Para los niños, la construcción de la identidad pasa tanto por influencias sociales como por preferencias personales, alimentadas por una exposición constante a estos símbolos y normas culturales. En años recientes, la rigidez del binarismo rosa-azul ha sido cuestionada por movimientos en favor de la diversidad y la inclusión, que promueven la moda neutral y la libertad de elección sin importar género. Especialmente entre las generaciones más jóvenes, como la Gen Z, se observa una mayor apertura a definir el género de manera más fluida y a rechazar las etiquetas estrictas impuestas por la sociedad.

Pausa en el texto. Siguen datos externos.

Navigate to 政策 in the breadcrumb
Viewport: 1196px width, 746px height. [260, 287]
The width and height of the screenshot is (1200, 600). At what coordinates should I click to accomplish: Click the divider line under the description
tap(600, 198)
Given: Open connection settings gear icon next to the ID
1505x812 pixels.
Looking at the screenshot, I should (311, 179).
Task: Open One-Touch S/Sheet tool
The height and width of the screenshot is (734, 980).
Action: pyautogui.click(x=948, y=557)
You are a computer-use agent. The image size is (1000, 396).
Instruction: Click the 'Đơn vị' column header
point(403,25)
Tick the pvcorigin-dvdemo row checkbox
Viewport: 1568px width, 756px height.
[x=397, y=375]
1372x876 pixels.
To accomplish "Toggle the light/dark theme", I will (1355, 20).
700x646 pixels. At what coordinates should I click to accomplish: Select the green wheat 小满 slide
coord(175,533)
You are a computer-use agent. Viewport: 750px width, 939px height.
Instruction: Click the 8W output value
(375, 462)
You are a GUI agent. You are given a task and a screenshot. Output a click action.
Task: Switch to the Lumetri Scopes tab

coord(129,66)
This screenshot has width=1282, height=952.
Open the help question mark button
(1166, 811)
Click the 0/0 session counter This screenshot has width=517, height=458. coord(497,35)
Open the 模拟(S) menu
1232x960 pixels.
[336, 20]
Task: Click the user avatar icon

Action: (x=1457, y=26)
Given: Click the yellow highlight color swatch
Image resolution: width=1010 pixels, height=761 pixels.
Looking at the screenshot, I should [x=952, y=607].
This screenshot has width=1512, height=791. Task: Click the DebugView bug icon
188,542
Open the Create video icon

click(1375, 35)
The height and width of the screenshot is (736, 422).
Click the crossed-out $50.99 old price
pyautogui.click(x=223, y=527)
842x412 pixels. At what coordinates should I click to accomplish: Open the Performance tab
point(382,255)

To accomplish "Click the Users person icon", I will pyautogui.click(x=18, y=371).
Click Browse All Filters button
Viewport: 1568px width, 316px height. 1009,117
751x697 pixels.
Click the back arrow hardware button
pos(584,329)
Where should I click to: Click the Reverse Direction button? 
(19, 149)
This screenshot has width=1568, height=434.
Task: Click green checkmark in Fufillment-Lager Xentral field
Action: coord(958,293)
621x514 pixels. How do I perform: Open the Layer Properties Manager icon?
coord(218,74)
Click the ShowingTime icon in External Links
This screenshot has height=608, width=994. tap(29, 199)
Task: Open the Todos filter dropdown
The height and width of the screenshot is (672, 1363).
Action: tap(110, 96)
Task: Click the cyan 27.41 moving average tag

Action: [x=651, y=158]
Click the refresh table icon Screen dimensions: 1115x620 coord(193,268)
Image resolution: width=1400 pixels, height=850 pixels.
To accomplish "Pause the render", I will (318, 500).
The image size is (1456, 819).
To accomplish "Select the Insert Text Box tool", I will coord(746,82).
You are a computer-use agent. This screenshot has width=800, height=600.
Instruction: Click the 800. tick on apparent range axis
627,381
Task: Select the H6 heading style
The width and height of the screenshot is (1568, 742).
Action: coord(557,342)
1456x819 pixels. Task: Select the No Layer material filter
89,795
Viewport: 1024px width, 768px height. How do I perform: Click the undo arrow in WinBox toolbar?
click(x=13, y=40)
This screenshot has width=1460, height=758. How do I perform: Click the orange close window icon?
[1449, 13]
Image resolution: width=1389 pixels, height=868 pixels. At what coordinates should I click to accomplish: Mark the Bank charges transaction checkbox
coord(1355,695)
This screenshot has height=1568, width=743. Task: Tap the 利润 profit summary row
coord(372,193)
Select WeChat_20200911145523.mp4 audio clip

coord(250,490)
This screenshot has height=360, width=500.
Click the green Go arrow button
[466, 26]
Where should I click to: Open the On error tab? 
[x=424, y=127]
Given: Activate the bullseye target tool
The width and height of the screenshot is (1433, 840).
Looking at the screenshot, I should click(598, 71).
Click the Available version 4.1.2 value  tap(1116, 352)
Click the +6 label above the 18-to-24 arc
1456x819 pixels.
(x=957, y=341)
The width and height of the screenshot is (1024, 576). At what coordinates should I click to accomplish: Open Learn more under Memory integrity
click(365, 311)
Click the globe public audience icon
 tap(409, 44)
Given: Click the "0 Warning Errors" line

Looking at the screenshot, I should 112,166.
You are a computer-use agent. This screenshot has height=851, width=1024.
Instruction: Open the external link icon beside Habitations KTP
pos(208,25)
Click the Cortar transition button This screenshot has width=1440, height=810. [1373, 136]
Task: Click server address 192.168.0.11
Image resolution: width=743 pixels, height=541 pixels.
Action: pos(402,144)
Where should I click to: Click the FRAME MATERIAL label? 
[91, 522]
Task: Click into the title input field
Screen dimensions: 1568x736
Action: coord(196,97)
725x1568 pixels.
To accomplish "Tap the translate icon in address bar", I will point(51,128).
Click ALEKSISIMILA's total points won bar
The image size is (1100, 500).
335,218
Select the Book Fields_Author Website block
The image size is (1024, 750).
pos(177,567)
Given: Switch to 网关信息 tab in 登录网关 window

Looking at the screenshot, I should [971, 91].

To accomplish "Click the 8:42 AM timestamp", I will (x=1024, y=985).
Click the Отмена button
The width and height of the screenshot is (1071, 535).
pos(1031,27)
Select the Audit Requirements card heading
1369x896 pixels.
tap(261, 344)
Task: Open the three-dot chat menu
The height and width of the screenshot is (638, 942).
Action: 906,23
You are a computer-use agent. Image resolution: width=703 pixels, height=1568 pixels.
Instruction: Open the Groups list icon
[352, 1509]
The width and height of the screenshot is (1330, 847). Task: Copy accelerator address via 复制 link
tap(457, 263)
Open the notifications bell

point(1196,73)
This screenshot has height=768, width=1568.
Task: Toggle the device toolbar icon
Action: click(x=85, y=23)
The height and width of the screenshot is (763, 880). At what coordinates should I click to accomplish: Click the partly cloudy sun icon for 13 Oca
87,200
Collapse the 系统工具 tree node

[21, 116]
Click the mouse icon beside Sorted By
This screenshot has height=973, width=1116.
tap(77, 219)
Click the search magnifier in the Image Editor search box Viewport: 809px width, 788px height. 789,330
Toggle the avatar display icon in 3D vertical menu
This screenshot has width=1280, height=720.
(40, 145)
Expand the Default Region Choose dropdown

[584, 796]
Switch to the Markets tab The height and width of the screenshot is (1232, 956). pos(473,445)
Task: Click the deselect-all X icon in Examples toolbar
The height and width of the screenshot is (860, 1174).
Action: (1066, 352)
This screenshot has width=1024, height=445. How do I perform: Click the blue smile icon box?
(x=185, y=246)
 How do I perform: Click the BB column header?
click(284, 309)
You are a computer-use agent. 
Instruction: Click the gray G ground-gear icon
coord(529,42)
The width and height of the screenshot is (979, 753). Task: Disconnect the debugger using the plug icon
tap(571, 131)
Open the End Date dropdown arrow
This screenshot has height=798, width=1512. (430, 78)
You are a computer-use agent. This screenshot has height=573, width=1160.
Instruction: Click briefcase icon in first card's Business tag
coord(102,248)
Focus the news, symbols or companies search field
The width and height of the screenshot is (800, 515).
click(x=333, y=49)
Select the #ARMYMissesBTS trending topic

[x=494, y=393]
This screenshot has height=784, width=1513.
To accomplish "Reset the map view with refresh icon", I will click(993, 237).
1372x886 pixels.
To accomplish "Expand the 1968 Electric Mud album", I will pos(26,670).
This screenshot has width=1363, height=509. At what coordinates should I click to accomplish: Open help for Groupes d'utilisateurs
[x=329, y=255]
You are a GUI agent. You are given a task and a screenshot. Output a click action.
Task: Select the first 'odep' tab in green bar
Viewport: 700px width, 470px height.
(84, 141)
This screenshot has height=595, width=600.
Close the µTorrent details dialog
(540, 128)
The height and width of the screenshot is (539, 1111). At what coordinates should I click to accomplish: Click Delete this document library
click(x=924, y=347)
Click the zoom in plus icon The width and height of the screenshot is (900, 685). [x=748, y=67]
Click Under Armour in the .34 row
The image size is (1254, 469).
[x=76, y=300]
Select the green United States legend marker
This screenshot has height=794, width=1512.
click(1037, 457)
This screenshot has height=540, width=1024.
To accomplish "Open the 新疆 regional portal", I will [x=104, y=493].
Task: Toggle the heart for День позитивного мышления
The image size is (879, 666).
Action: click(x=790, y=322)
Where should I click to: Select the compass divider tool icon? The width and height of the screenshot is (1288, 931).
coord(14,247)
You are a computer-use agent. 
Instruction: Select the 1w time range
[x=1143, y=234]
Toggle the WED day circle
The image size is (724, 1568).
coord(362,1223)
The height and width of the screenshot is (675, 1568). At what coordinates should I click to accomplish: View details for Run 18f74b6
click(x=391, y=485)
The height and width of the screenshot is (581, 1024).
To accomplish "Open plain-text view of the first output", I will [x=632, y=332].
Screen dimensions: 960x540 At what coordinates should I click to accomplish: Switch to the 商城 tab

Este cambio está motivando que marcas y tiendas reconsideren sus ofertas para atender a un público que no se siente representado por los colores tradicionales. Al mismo tiempo, la industria de la moda infantil explora la inclusión y la variedad, incorporando colores y estilos que mezclan o ignoran las antiguas divisiones de género.
Estas transformaciones reflejan una evolución cultural más profunda que busca reconocer la complejidad individual de cada persona, rompiendo con expectativas sociales preestablecidas. La historia del porqué las niñas visten de rosa y los niños de azul es mucho más que una simple cuestión de moda. Es un reflejo de cómo la sociedad construye y modifica las identidades de género a través del lenguaje visual y simbólico, cómo los mercados capitalizan estas construcciones y cómo las nuevas generaciones interpretan y reinventan estas normas. Esta evolución continua demuestra que los colores y las prendas que usamos son parte de un diálogo constante entre tradición, identidad y cambio cultural, trascendiendo la apariencia para convertirse en un espejo de los valores y las creencias de cada época.